Published by
No Exit Press,
1 December 2014.
ISBN: 978-1-84344-563-0 (pb)
1 December 2014.
ISBN: 978-1-84344-563-0 (pb)
Mexico 1914 and although the European conflict of World War I is very
much on the horizon it has not yet started and Europe is a long way, a very
long way, from America. Much closer to home has been a brutal civil war in
Mexico in which the dictator Porfirio Diaz was toppled and replaced by the
equally brutal dictator Huerta, much to the chagrin of the United States and
its President Woodrow Wilson who would have preferred a more benign leadership
for its next door neighbour with some democratic credentials and a friendly
attitude to the United States. In the hope of achieving this the US has landed
a number of troops much to the anger of just about all Mexicans who do not see
why they should tamely accept what is in effect American colonialism however
dressed up as being well-intentioned. Meanwhile fighting is still continuing
under a variety of leaders including such well-known names as Emilio Zapata and
Pancho Villa. Into this maelstrom comes Christopher (Kit) Marlowe Cobb, a
journalist on the scent of a hot story in particular the docking at the port of
Vera Cruz of a German-registered ship with a cargo of arms – destined for which
faction? Kit has to find out. Particularly intriguing is the role of a
mysterious passenger on that ship – very much the heel-clicking
duelling-scarred militaristic Prussian aristocrat. With the aid of a small
street urchin Kit finds out enough to establish that the aristocrat's purpose
is indeed to establish contact with a group of rebels.

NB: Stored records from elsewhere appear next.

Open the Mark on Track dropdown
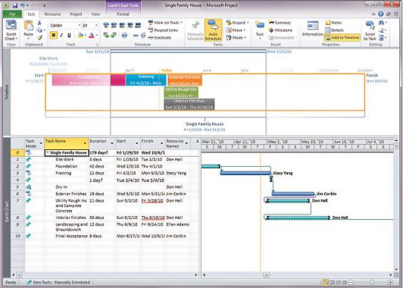The width and height of the screenshot is (403, 288). 182,23
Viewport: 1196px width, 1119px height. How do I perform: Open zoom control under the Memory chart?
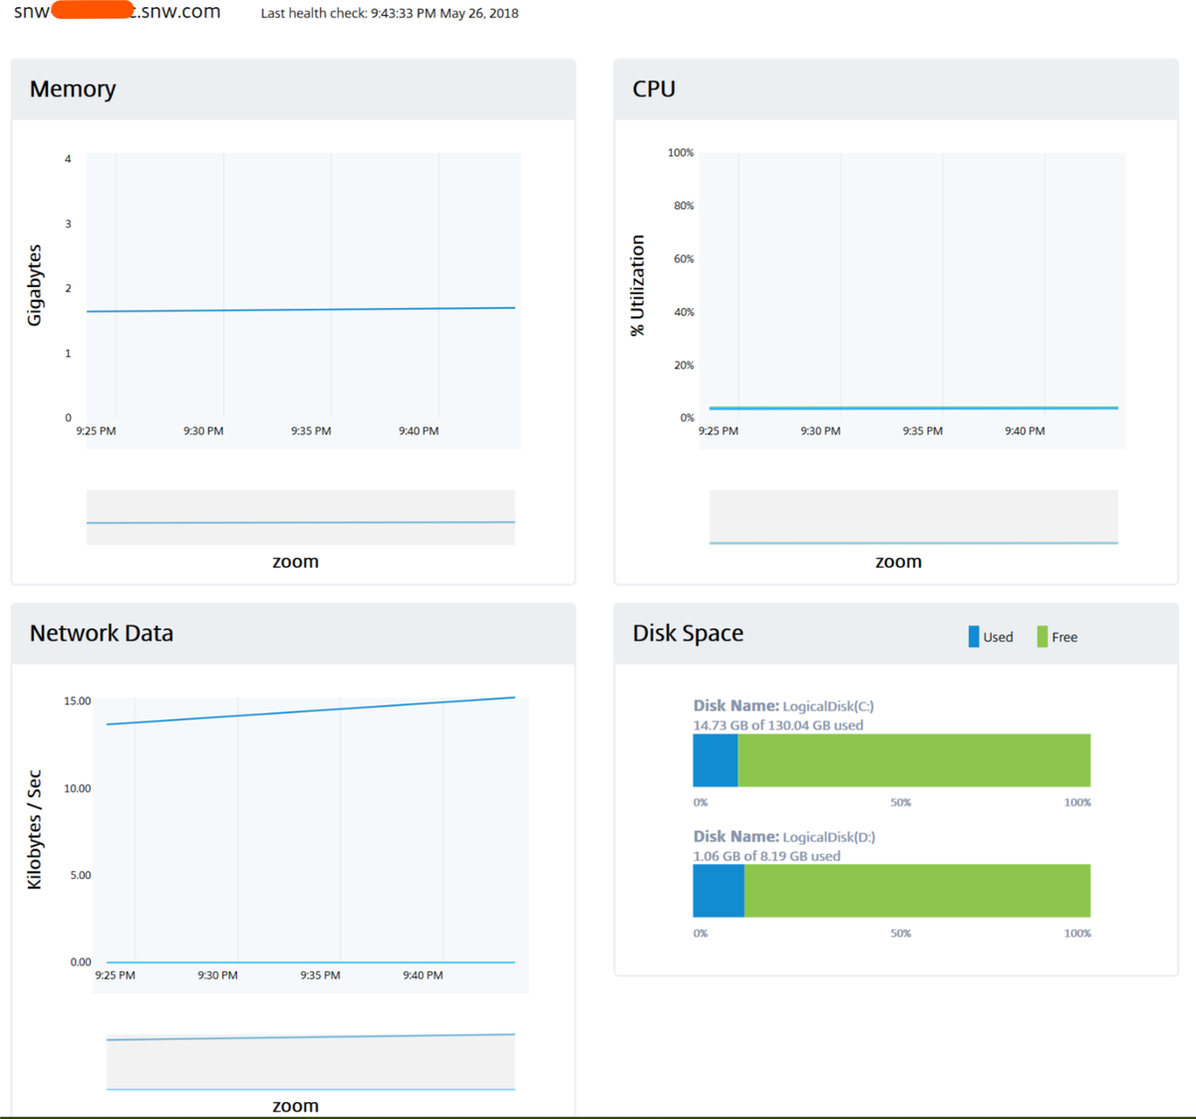(295, 561)
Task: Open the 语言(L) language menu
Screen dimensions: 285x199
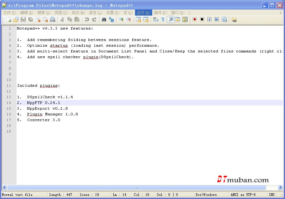Action: click(95, 13)
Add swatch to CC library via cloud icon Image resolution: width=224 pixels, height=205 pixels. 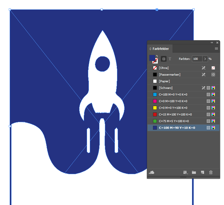pyautogui.click(x=152, y=172)
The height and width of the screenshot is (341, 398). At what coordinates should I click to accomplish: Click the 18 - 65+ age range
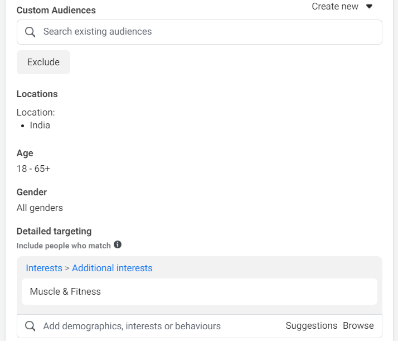pyautogui.click(x=33, y=169)

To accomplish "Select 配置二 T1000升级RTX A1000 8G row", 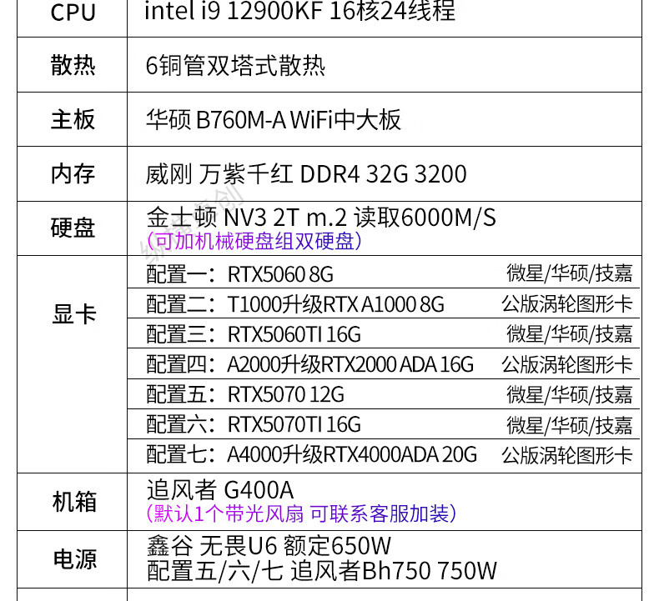I will coord(295,303).
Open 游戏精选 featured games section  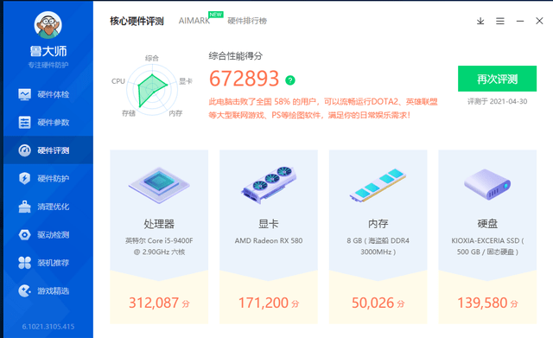(48, 290)
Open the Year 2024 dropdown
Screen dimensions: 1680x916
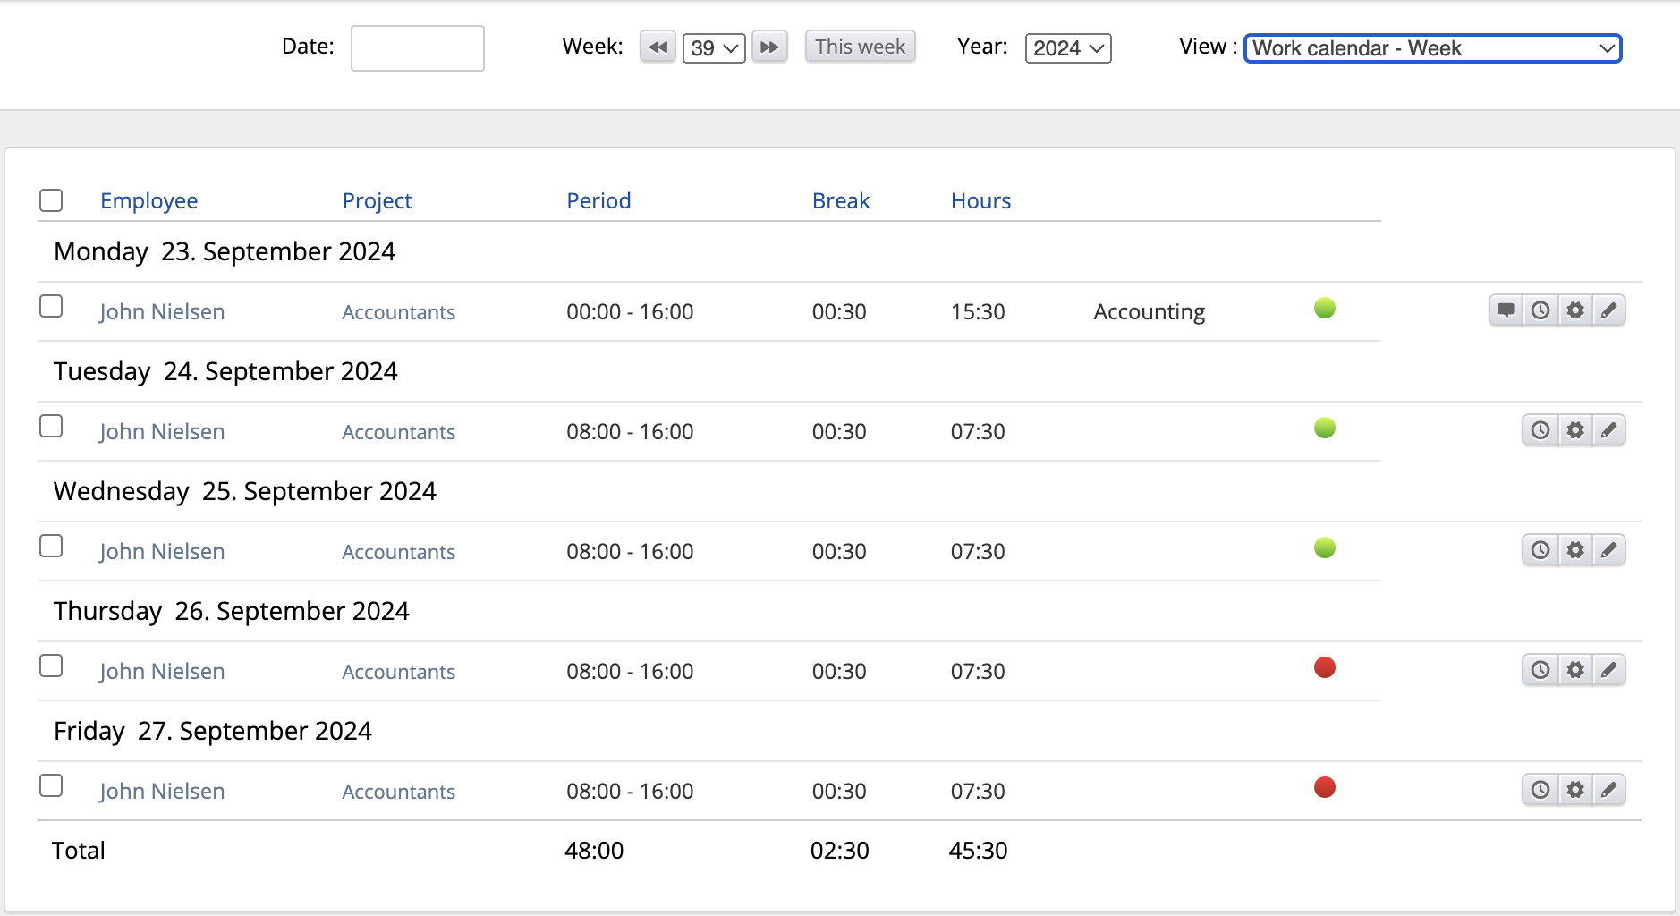pos(1068,48)
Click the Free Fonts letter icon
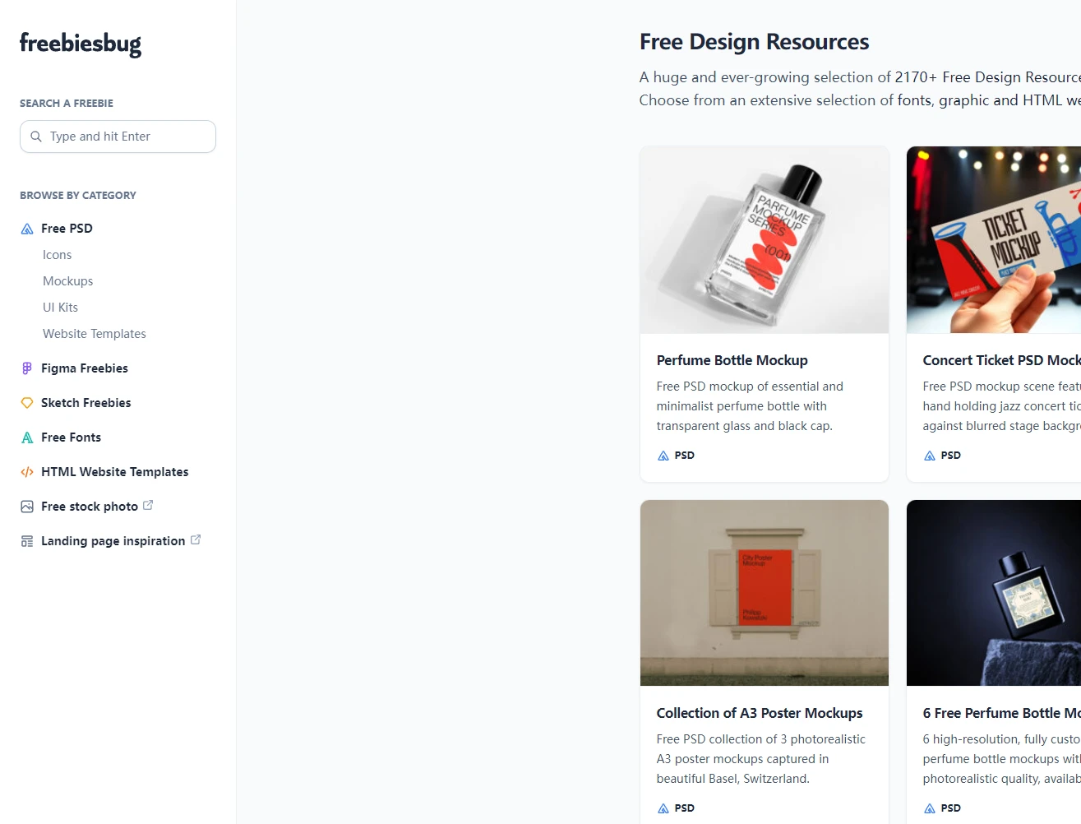1081x824 pixels. [x=27, y=437]
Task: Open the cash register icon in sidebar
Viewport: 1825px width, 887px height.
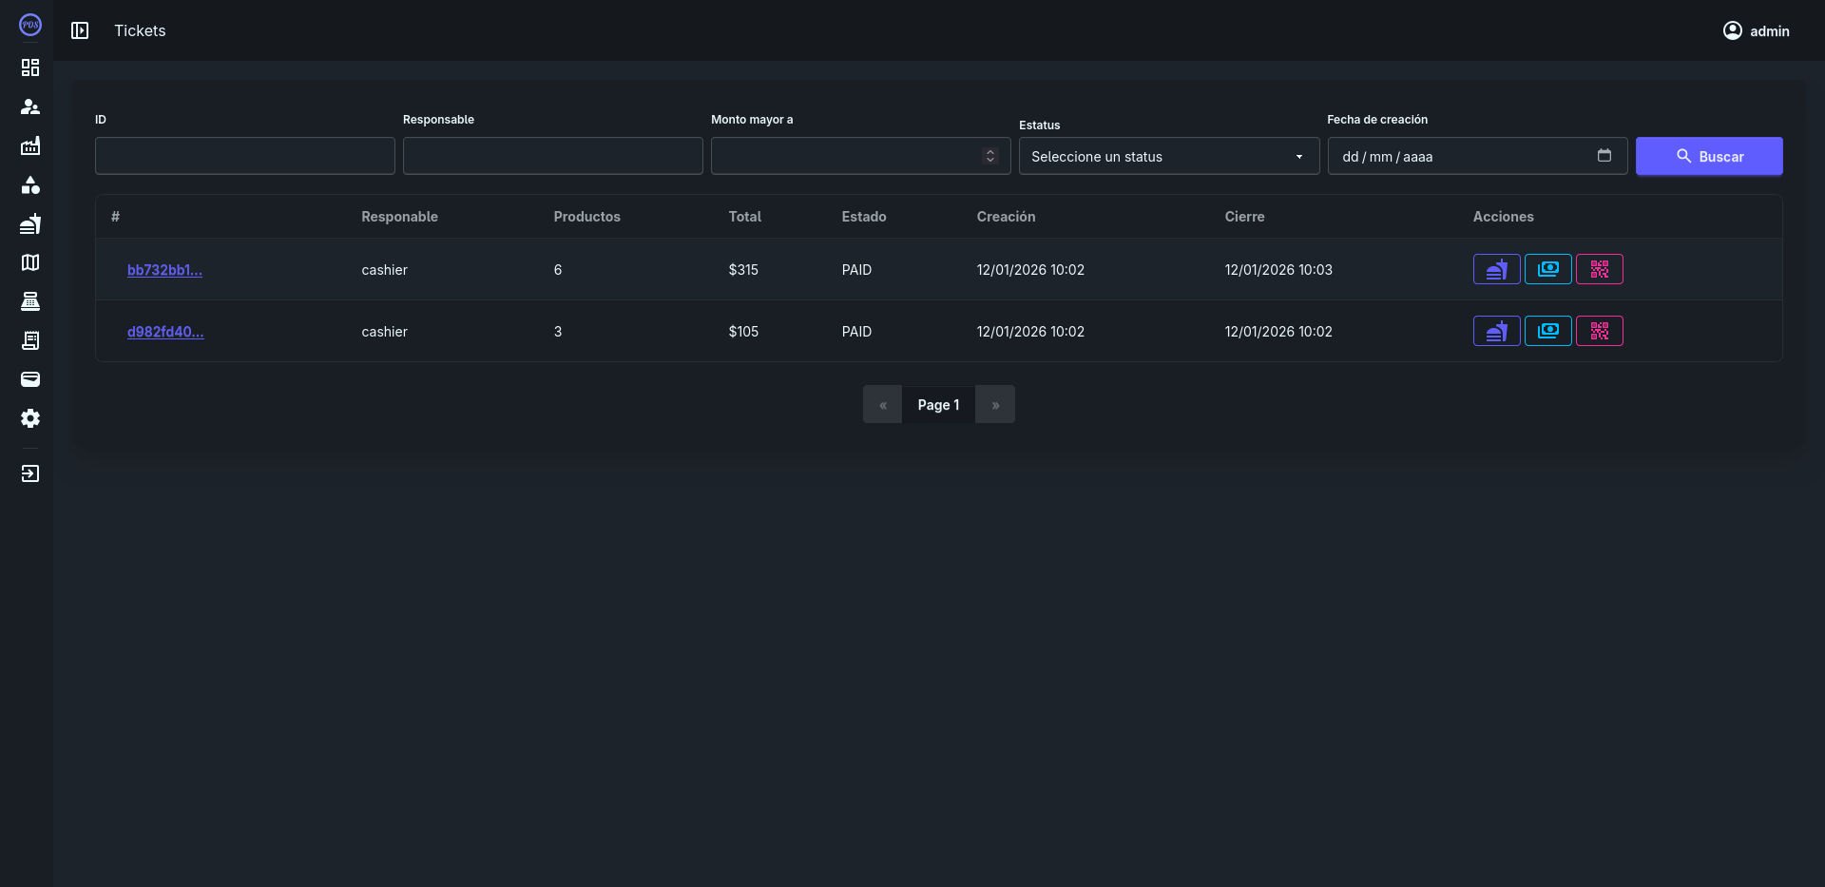Action: click(x=30, y=301)
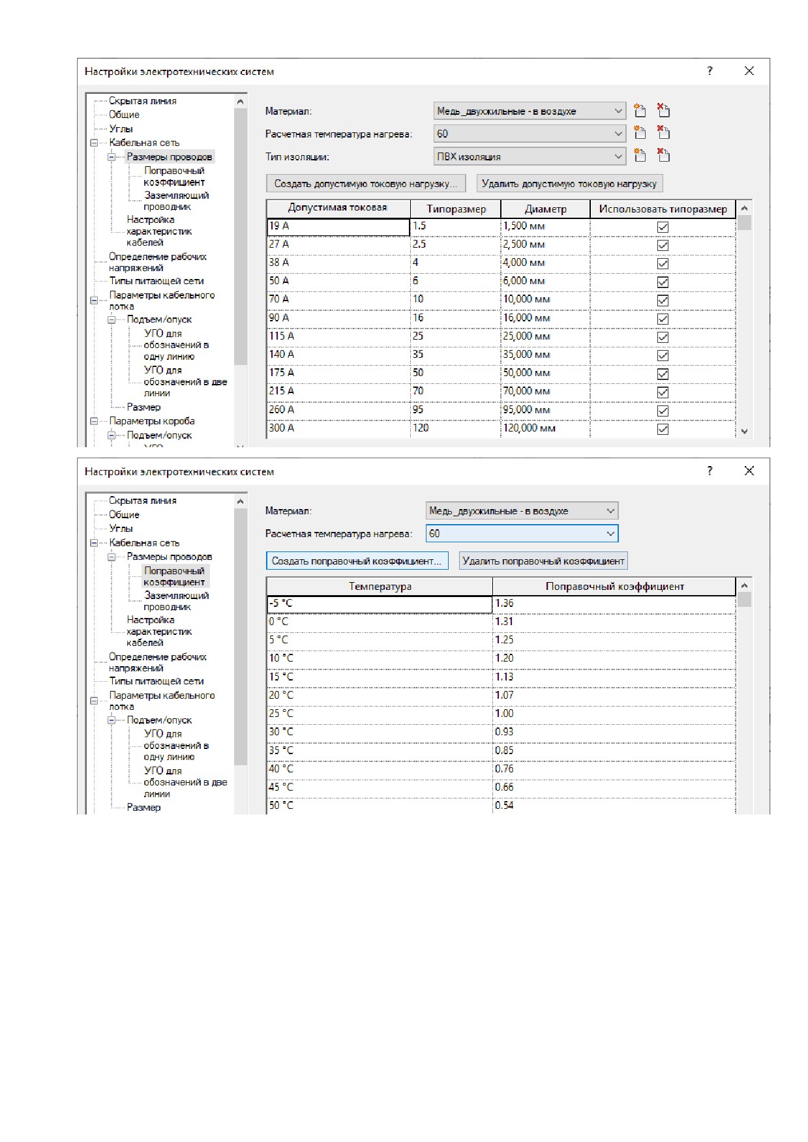This screenshot has height=1142, width=808.
Task: Click the help question mark in upper dialog
Action: click(710, 71)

And with a passport
taken from the body of a German bandsman Kit travels on the same train as the
mysterious aristocrat to the heart of one particular group of rebels, that led
by Pancho Villa. Speaking virtually no German he needs all the actorly skills
he learned from his mother to carry off the impersonation. And once there he
also encounters Luisa Morales, laundry maid and revolutionary fighter, whom he
has previously encountered several times and by whom he is deeply intrigued.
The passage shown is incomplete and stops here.